O caso foi apresentado por oito pessoas, com o apoio da organização ambientalista Greenpeace holandesa, que consideram que o Governo dos Países Baixos não se tem esforçado o suficiente para proteger a ilha da subida do nível do mar e os direitos humanos dos seus habitantes, diz a Reuters.

Querem que os Países Baixos cortem as suas emissões de gases com efeitos de estufa (responsáveis pelo aquecimento global, que provoca as alterações climáticas) a zero até 2040. Isto seria dez anos antes do compromisso actual do Estado neerlandês.

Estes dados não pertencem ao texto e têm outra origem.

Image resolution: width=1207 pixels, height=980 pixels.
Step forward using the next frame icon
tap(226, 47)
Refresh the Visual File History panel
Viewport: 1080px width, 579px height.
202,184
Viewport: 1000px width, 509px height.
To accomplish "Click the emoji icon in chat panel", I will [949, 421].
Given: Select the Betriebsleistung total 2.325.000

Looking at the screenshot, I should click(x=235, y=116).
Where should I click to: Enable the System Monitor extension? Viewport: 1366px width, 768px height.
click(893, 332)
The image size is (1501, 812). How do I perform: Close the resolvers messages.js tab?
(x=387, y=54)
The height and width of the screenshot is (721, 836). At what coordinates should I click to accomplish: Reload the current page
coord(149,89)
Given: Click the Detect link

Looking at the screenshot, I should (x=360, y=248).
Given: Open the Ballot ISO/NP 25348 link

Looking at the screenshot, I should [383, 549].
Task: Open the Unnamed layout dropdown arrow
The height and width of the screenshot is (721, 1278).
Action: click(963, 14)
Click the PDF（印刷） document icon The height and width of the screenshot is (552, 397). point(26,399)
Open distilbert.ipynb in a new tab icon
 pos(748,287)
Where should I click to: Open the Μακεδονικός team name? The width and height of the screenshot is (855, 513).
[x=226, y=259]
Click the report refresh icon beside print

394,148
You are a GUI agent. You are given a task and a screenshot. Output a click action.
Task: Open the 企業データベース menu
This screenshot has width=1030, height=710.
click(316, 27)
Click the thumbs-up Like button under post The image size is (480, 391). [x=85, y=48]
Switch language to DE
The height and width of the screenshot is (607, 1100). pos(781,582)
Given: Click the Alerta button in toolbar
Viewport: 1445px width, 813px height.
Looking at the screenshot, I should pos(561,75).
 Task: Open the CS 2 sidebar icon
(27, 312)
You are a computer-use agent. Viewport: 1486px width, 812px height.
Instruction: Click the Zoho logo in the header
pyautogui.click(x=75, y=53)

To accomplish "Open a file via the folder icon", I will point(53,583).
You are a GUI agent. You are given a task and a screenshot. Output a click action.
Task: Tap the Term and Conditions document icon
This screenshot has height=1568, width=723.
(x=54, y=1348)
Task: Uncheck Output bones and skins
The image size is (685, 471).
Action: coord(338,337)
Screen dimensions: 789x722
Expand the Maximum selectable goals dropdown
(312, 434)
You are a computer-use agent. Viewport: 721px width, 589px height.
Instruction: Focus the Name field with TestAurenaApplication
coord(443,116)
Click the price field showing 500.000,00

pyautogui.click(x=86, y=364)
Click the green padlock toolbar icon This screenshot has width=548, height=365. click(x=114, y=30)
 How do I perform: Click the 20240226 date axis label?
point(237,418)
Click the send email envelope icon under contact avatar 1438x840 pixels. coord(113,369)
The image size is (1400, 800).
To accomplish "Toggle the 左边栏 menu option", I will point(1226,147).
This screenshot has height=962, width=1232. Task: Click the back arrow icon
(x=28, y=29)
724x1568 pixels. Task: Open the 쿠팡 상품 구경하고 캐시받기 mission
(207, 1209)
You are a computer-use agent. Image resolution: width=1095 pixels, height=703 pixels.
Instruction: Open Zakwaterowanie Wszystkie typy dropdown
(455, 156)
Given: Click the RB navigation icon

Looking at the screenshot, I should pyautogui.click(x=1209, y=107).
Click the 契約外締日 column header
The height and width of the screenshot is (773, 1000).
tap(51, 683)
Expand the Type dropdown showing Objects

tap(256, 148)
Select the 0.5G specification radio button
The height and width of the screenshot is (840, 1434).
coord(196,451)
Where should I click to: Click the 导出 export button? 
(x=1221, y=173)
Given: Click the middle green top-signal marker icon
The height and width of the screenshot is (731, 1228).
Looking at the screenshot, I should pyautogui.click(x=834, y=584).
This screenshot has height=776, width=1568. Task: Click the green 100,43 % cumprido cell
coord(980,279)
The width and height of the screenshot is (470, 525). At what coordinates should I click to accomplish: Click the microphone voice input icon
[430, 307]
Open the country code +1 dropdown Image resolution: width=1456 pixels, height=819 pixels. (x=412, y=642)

Bonaire, que fica a alguns quilómetros da costa da Venezuela, é uma ex-colónia que se tornou num “município especial” dos Países Baixos em 2010. Os mais de 24 mil habitantes que vivem nesta ilha de 288 quilómetros quadrados, de clima árido, palmeiras, corais e praias de areia branca são cidadãos neerlandeses.

Submersa até 2050

Criado em 1979, o Bonaire National Marine Park, incluído na lista provisória de Património da Humanidade da UNESCO, é uma das reservas marinhas mais antigas do mundo, e atrai um número significativo de mergulhadores, europeus e norte-americanos.

Mas partes da ilha podem ficar submersas de forma permanente até 2050 devido à subida do nível do mar, por causa do aquecimento global, e a barreira de coral que protege a ilha está a morrer, salienta a Greenpeace, em comunicado.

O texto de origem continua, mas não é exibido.